## Your objective
Extract the lines of the records starting at the line that contains "Task: Open the ЖЕРТВИ tag" and ending at the line that contains "click(x=41, y=41)", and repeat them exactly.

## Records provided
-- Start --

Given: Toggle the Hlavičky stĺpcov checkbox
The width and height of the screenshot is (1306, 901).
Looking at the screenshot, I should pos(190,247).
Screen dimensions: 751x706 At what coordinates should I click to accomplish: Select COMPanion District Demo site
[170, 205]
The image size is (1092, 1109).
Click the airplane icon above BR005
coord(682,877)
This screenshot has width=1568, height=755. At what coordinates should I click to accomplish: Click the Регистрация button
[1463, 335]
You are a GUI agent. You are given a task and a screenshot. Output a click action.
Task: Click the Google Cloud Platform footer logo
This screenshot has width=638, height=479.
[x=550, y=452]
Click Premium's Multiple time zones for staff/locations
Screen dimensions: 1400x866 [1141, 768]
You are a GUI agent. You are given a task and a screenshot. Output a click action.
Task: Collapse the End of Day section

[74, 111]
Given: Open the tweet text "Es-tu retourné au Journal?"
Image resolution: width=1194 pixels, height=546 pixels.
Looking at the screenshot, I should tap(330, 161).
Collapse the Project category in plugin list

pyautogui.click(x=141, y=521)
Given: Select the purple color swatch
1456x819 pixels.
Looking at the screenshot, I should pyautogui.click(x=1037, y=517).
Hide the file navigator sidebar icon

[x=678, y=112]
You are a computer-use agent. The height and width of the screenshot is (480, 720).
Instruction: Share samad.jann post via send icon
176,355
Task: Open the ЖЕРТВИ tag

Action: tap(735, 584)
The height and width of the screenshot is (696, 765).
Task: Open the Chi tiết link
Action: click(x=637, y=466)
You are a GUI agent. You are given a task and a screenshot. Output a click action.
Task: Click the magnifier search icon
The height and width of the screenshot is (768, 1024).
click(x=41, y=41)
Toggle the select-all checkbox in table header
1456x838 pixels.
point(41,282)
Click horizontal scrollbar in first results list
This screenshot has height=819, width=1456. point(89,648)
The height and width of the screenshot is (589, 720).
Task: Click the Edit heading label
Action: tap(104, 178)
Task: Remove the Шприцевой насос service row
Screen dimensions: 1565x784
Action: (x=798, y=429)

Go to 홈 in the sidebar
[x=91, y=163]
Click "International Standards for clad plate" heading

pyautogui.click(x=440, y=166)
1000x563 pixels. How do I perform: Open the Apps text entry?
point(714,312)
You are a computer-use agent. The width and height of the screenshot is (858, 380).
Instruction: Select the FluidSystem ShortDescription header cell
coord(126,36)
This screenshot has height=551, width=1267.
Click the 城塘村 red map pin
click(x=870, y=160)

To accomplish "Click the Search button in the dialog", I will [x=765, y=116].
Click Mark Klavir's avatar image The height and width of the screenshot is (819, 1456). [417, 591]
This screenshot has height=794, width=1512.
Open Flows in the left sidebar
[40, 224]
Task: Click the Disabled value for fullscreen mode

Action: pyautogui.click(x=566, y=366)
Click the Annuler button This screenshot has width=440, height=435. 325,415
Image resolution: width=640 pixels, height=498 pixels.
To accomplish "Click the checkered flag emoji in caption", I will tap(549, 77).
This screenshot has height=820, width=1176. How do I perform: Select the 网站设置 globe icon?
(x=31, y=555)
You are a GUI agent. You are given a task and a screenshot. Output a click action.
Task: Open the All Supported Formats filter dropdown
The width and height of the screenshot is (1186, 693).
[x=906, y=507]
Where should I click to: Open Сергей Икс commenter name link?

-- End --

## Output for this exercise
Task: Open the ЖЕРТВИ tag

Action: tap(735, 584)
The height and width of the screenshot is (696, 765).
Task: Open the Chi tiết link
Action: click(x=637, y=466)
You are a GUI agent. You are given a task and a screenshot. Output a click action.
Task: Click the magnifier search icon
The height and width of the screenshot is (768, 1024).
click(x=41, y=41)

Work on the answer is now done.